▶ **Problem**
Produce a copy of every line in the records that holds the string "layout".

▶ **Given information**
_____
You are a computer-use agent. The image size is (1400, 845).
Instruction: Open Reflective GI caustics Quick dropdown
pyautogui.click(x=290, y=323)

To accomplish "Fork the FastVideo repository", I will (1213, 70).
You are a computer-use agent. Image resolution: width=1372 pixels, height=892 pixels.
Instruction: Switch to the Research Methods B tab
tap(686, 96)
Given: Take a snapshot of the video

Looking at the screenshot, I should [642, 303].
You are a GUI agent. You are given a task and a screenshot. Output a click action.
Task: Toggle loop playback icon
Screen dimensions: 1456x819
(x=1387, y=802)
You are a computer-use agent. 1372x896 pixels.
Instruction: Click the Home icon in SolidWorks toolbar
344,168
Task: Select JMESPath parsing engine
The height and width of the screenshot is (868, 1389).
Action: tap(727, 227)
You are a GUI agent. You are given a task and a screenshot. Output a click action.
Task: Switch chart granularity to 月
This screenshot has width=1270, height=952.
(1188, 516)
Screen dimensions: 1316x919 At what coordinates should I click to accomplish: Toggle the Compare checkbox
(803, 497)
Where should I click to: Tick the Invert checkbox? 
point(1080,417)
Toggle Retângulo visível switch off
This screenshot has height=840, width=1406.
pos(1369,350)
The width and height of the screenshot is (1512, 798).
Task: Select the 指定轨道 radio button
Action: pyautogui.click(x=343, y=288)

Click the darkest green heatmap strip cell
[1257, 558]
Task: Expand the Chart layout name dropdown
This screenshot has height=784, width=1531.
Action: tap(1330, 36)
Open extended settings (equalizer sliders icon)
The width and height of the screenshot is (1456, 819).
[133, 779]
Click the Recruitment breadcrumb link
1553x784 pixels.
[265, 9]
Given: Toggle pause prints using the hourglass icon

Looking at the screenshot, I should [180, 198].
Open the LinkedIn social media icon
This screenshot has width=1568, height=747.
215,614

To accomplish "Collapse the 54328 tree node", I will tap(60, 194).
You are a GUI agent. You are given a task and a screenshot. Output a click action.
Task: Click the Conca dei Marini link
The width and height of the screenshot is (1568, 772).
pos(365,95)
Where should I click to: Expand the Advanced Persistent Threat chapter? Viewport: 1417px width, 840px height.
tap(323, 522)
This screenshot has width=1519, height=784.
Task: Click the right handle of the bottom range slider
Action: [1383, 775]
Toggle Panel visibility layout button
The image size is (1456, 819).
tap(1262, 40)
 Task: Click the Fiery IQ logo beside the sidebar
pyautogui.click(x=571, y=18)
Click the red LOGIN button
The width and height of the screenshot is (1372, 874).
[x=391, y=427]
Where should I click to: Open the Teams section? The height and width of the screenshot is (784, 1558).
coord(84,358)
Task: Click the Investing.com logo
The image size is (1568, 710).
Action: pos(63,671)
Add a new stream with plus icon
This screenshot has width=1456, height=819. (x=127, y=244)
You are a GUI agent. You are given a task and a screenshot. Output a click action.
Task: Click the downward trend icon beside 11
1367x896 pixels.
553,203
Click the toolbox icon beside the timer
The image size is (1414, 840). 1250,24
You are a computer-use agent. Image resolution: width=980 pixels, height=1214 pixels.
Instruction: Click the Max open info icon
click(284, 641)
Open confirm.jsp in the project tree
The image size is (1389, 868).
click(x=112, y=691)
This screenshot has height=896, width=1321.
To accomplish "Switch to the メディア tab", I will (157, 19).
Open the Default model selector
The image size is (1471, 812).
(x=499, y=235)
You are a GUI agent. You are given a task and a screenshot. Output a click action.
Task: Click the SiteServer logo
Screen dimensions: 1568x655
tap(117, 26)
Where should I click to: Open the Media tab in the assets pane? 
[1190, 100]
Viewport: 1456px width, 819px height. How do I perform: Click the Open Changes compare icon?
_____
▶ **Answer area**
Task: Expand the Chart layout name dropdown
Toggle Panel visibility layout button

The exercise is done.